Ships 2

Princess Alice

Ships 3

Princess Alice

Captain Grinstead

The Great Princess Alice Disaster

By James Donahue

They never knew why Captain William Grinsted gave the order to his helmsman to turn the coastal steamship Princess Alice into the path of the oncoming collier Bywell Castle on the fateful evening of September 3, 1878. The large collier rammed and sank Grinsted’s command and killed nearly 600 passengers.

Grinsted died in the crash. The accident has remained among the worst marine disasters recorded in England’s history.

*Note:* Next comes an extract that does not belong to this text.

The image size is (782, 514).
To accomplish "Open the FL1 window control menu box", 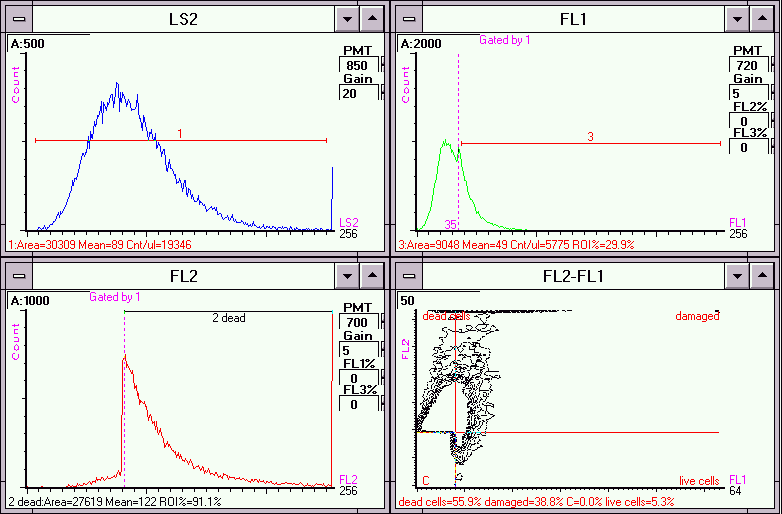I will [410, 18].
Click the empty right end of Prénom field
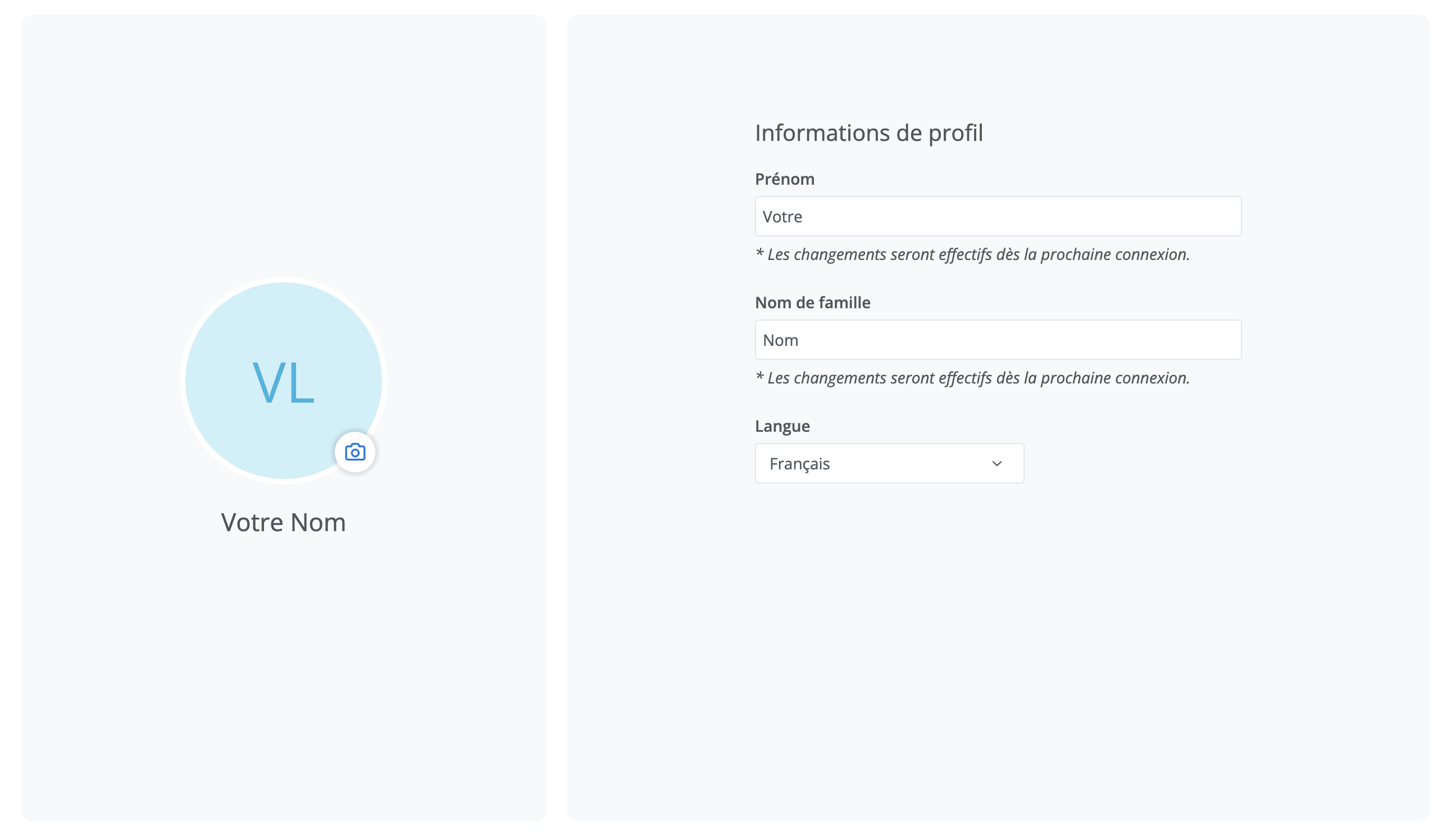1447x840 pixels. tap(1206, 217)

The Princess Alice was a 219-foot paddle-wheel driven steamship owned by the London Steamship Company and mostly used for passenger excursions on the Thames River.  While no one has ever posted the exact number of people on the steamer, the estimates were somewhere around 700, most of them Londoners returning home from Rosherville Gardens.

The Collision Scene

Near the end of the trip, the Princess Alice encountered the larger collier, Bywell Castle, Captain T. Harrison at the helm, steaming upstream and without cargo for Newcastle to load coal.

In his log, Captain Harrison wrote that as the two vessels approached at about 7:30 p.m., they saw that the Princess Alice turned to port. Harrison said he gave his helmsman the order to steer to port as well so the collier would be assured of passing clear of the passenger vessel. But at the last moment, the Princess Alice turned to starboard and moved directly across the bow of the Bywell Castle.

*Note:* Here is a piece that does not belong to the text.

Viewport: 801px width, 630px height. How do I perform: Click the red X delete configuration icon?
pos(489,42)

When “we saw that she had starboarded her helm and was trying to cross our bows” Harrison said he ordered the engines of his steamship stopped and then run full in reverse. But the collision could not be avoided.

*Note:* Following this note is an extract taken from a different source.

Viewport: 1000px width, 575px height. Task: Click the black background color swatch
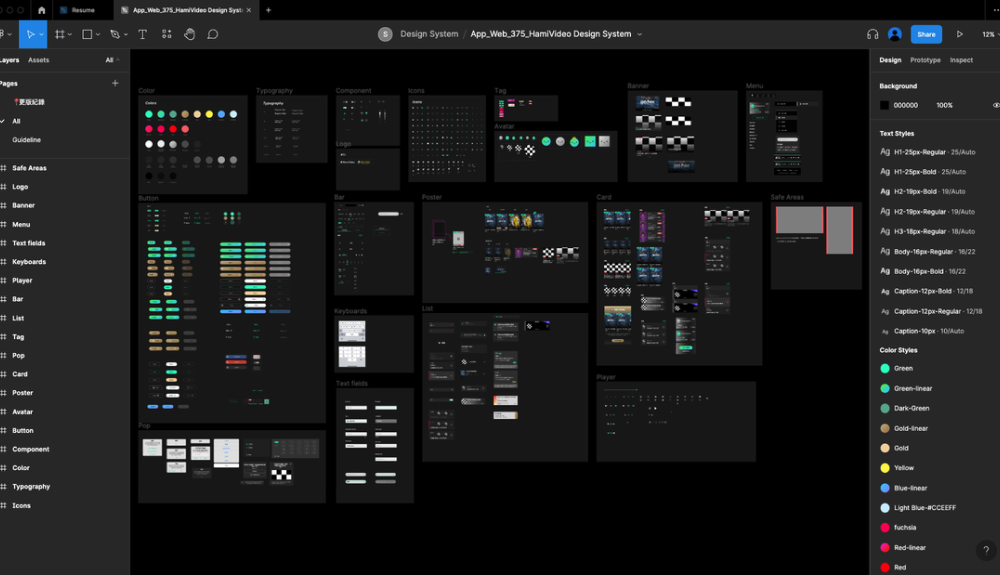pos(885,105)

They said the bow of the Bywell Castle struck just behind the paddle wheel and sliced through the hull of the smaller wooden hulled steamboat. The Princess Alice was not only cut in two, but it rolled on its side under the force of the larger ship and immediately sank, carrying everybody trapped inside the vessel to the bottom of the river. Divers later told of finding bodies packed into portions of the wreck like cordwood.

Harrison brought his ship to anchor, lowered boats, life buoys, ropes and ladders, doing all that could be done to launch an immediate rescue of the many struggling bodies in the water. He said the Bywell Castle also sounded the ship’s steam whistle, alerting everyone on shore of the disaster and summoning help from anybody with a small boat in the region to come and help.

At least 100 survivors, and possibly more were rescued that evening. One count of the dead numbered 550, but some believe the real number may have been closer to 590. The little steamer was crowded almost to capacity for that final trip.

An investigation by the Board of Trade concluded that Captain Grinstead, who perished in the accident, was solely to blame. The disaster was so financially damaging to the owners, the London Steamship Company went out of business.

The Princess Alice was originally named the Brute when it was launched in Greenock in 1865 tor the Wemyss Bay Railway Company. The name was changed when the vessel was sold in 1867.